In je­dem Land der Welt, auch in der Bun­des­re­pu­blik Deutsch­land, wer­den aus­län­di­sche In­ter­net­sei­ten ge­sperrt. Jede Re­gie­rung glaubt, ihre Un­ter­ta­nen vor In­hal­ten, die ihr nicht ge­nehm sind, schüt­zen zu müs­sen, mal mehr, mal we­ni­ger. De­mo­kra­tien fol­tern, wie die USA, ge­nau­so wie Dik­ta­tu­ren, aber nicht so oft. De­mo­kra­tien zen­sie­ren das In­ter­net, wie Deutsch­land, ge­nau­so wie Dik­ta­tu­ren, aber nicht so oft.
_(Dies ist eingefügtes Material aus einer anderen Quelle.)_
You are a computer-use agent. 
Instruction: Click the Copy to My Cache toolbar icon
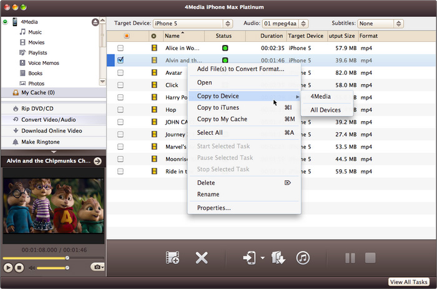click(x=278, y=258)
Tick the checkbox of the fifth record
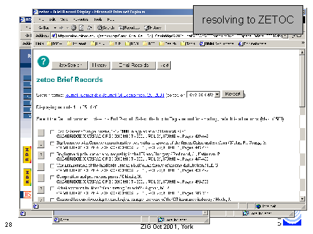313x234 pixels. [x=52, y=177]
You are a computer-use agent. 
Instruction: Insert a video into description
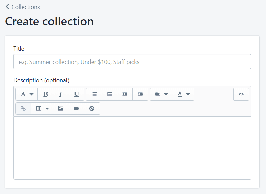click(x=76, y=108)
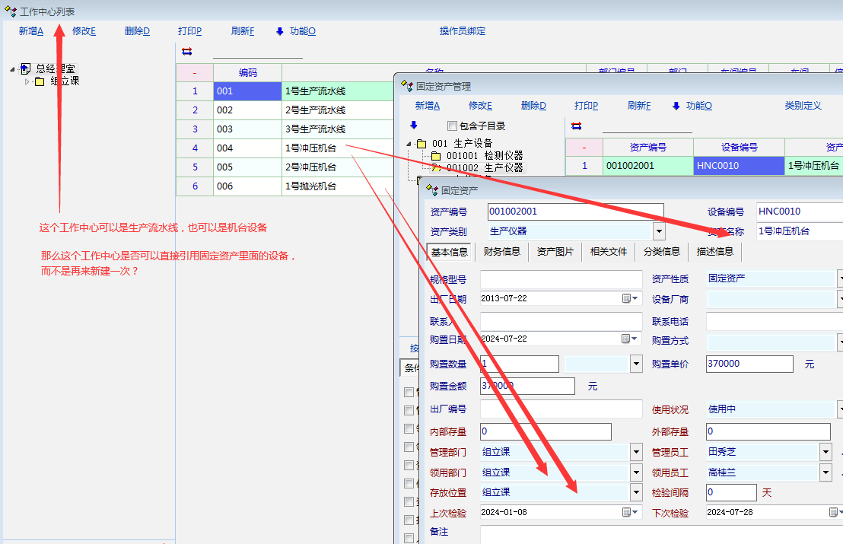Click into the 购置单价 field
Image resolution: width=843 pixels, height=544 pixels.
click(749, 364)
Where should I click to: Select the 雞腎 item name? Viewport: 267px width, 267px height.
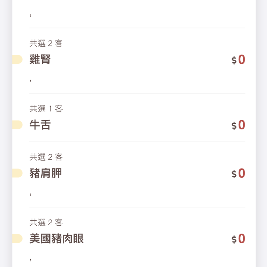click(x=40, y=60)
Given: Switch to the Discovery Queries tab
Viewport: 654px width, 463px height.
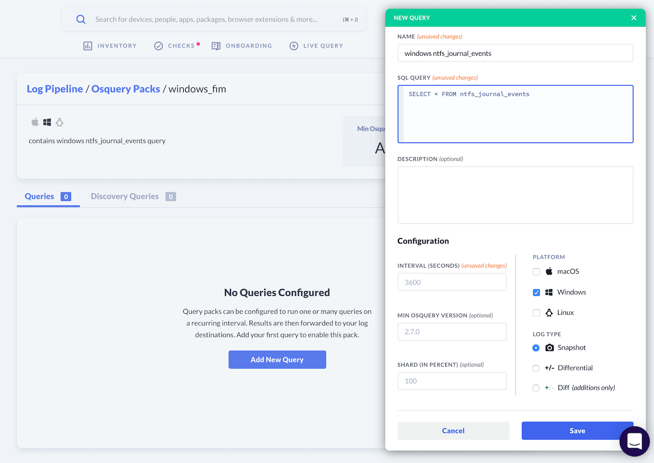Looking at the screenshot, I should point(125,196).
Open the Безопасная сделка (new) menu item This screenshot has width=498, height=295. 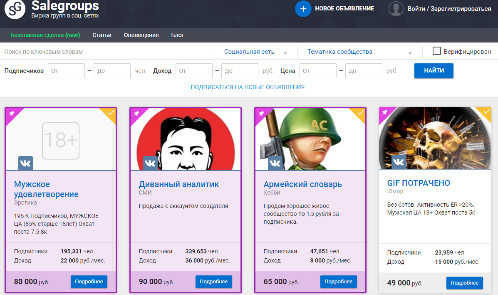click(45, 35)
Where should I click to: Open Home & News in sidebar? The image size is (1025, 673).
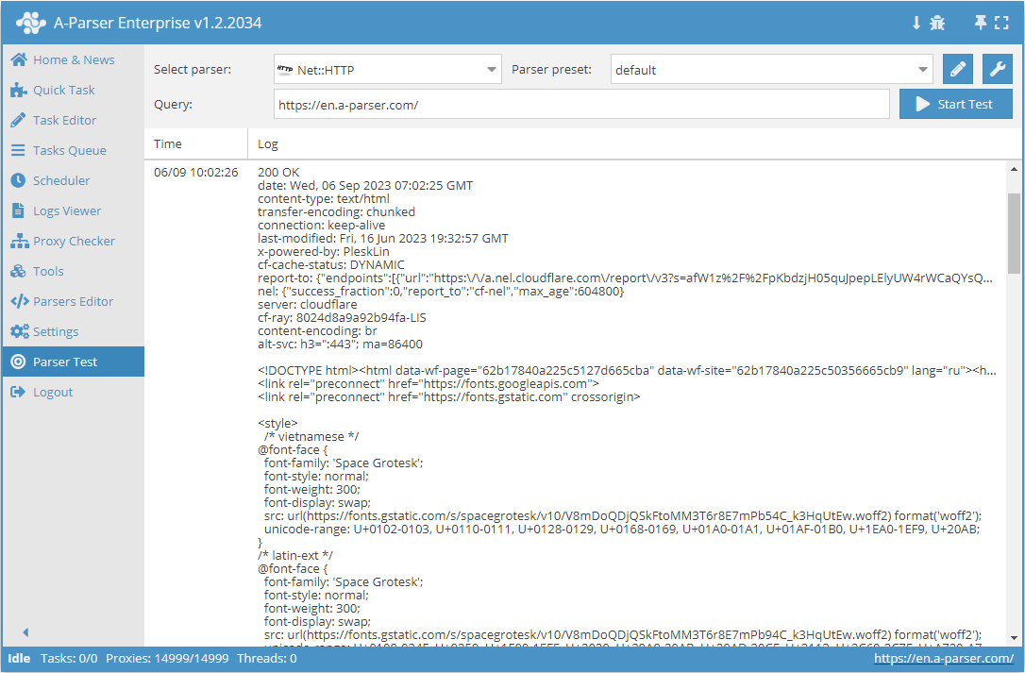tap(73, 59)
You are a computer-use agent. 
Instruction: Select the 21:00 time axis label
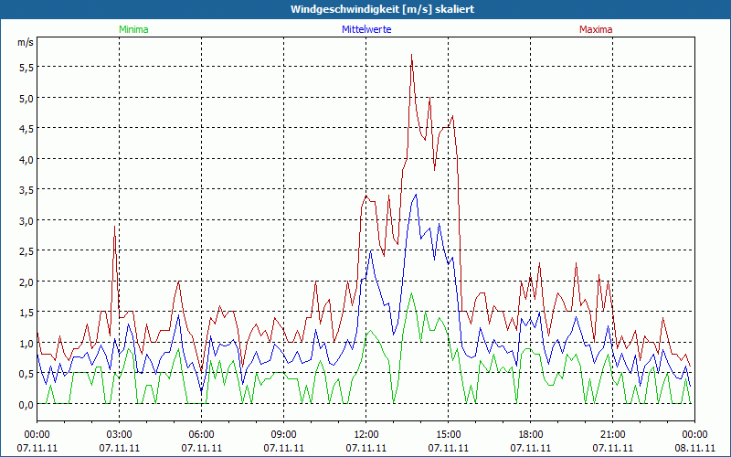[x=612, y=434]
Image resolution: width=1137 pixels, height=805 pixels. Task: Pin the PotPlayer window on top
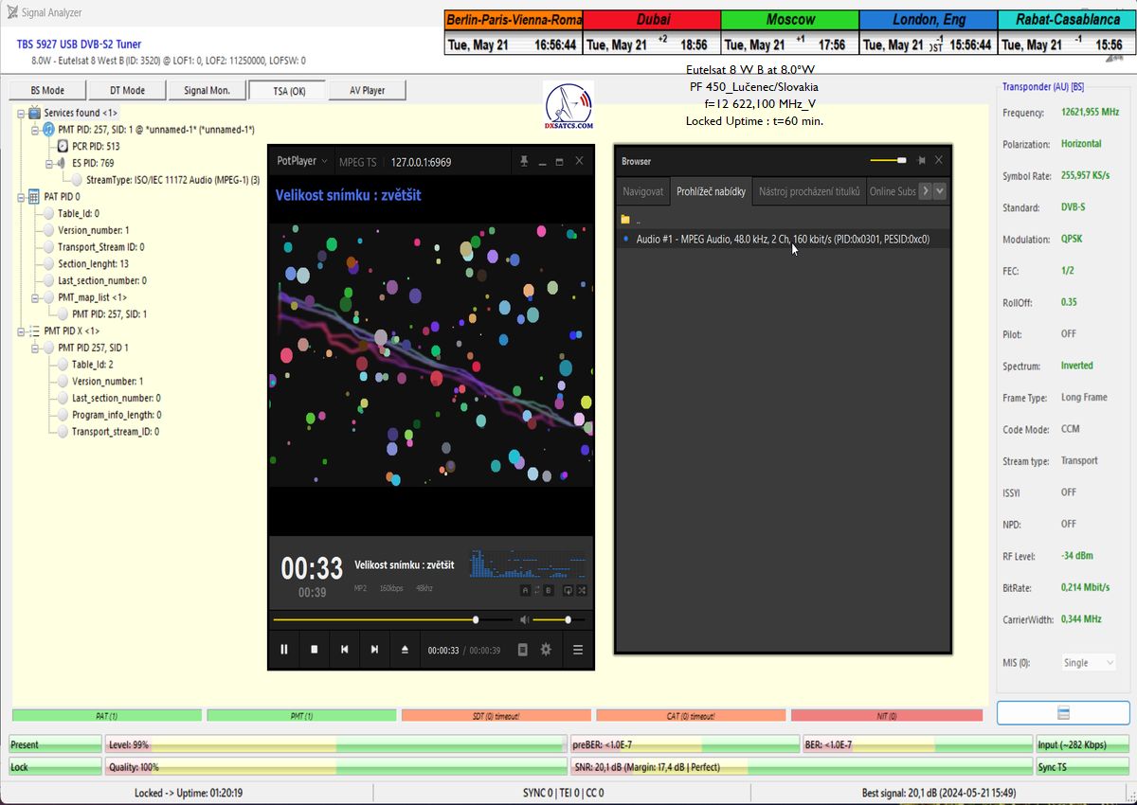point(523,162)
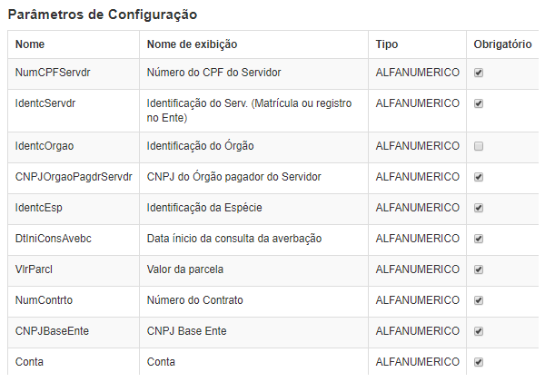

ich bin mir nicht si­cher was den qua­li­täts­jour­na­lis­mus mehr ge­fähr­det. so ein hum­bug mit ama­teur­haft zu­sam­men­ge­strick­ten zi­ta­ten, satz­fet­zen und halb­wis­sen wie auf den sei­ten 19 bis 26 in der brand­eins 01/10 oder such­ma­schi­nen wie goog­le oder ag­gre­ga­to­ren die un­ge­fragt „frem­des geis­ti­ges ei­gen­tum“ zu­gäng­lich ma­chen.
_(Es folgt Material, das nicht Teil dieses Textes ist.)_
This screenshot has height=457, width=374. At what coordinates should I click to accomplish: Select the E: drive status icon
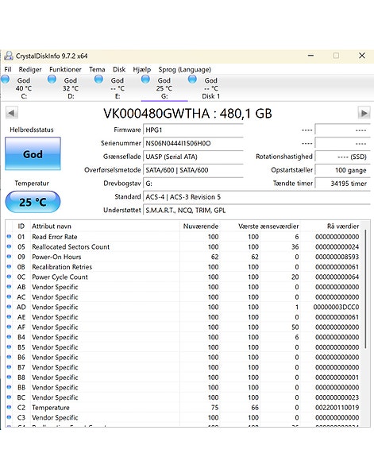(98, 79)
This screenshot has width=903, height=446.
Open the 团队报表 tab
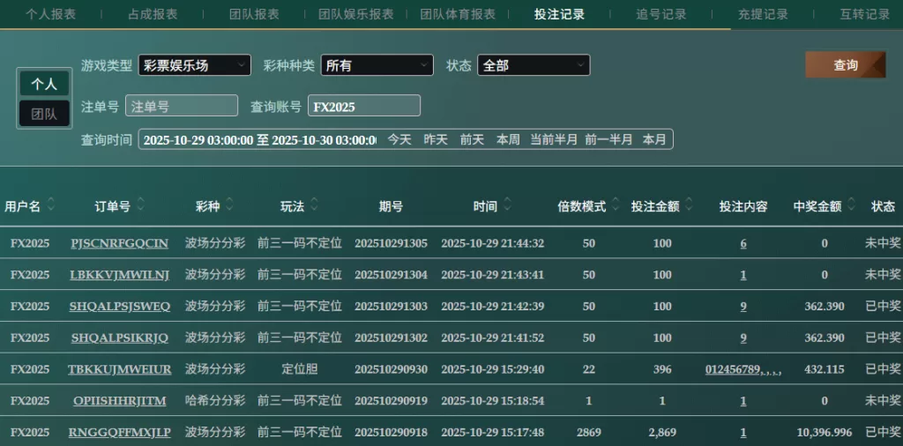pyautogui.click(x=254, y=14)
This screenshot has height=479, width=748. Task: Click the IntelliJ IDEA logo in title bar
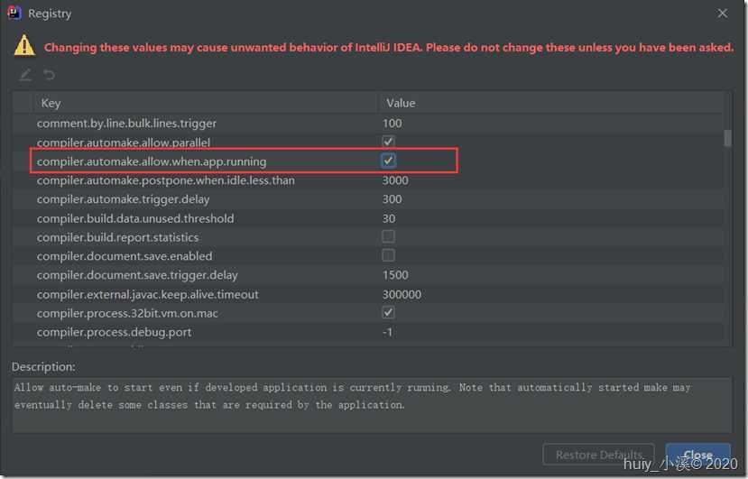(x=14, y=14)
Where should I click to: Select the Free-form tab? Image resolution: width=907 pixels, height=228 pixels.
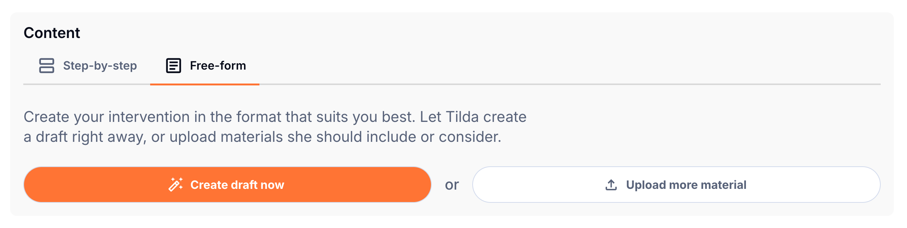(205, 66)

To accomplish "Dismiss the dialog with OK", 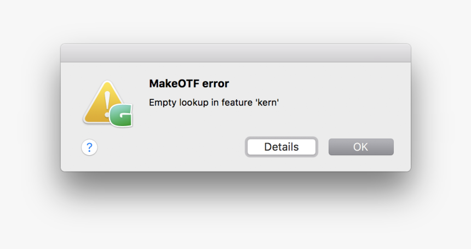I will 361,147.
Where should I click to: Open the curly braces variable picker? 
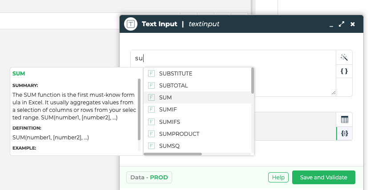point(344,71)
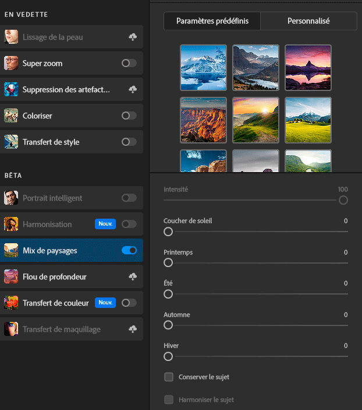The height and width of the screenshot is (410, 362).
Task: Choose the snowy winter lake preset thumbnail
Action: click(x=203, y=68)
[nach­trag 28.12.2009, 23:36h]
*) die on­line-re­dak­ti­on der brand­eins scheint goog­le wirk­lich zu mö­gen. so wird dem goog­le-bot nicht nur bis auf ei­ni­ge aus­nah­men die ge­sam­te site ex­pli­zit als kom­plett in­de­xier­bar de­kla­riert (auf al­len typo3-ge­ne­rier­ten sei­ten steht eine meta name="ro­bots" con­tent="in­dex, fol­low"-an­wei­sung). auch der ve­ri­fy-code der goog­le web­mas­ter-tools ist im quell­text zu fin­den (meta name="ve­ri­fy-v1"), was eine nut­zung der goog­le web­mas­ter-tools na­he­legt. aus­ser­dem wird goog­le-ana­ly­tics auf brand­eins.de ge­nutzt. das ist in­so­fern er­staun­lich, weil slaven ma­ri­no­vic schreibt, dass Ana­ly­tics von da­ten­schüt­zern für un­zu­läs­sig ge­hal­ten wird. zi­tat ma­ri­no­vic:

Für Ge­raldRenschlRei­schl, den Au­tor des Bu­ches „Die Goog­le-Fal­le“, geht die größ­te Ge­fahr aber von Goog­le Ana­ly­tics aus. […] Da­ten­schüt­zer in Bund und Län­dern hal­ten es nach deut­schem Recht für un­zu­läs­sig und wol­len Web­site-Be­trei­ber dazu be­we­gen, auf den Ein­satz die­ses Tools zu ver­zich­ten — not­falls auch mit Sank­tio­nen.

[nach­trag 01.02.2010]
der brand­eins ar­ti­kel ist jetzt on­line und ich habe ein paar links hin­zu­ge­fügt. aus­ser­dem hab ich vor acht ta­gen mit ei­nem wei­te­ren ein­trag zum the­ma noch­mal nach­ge­fasst.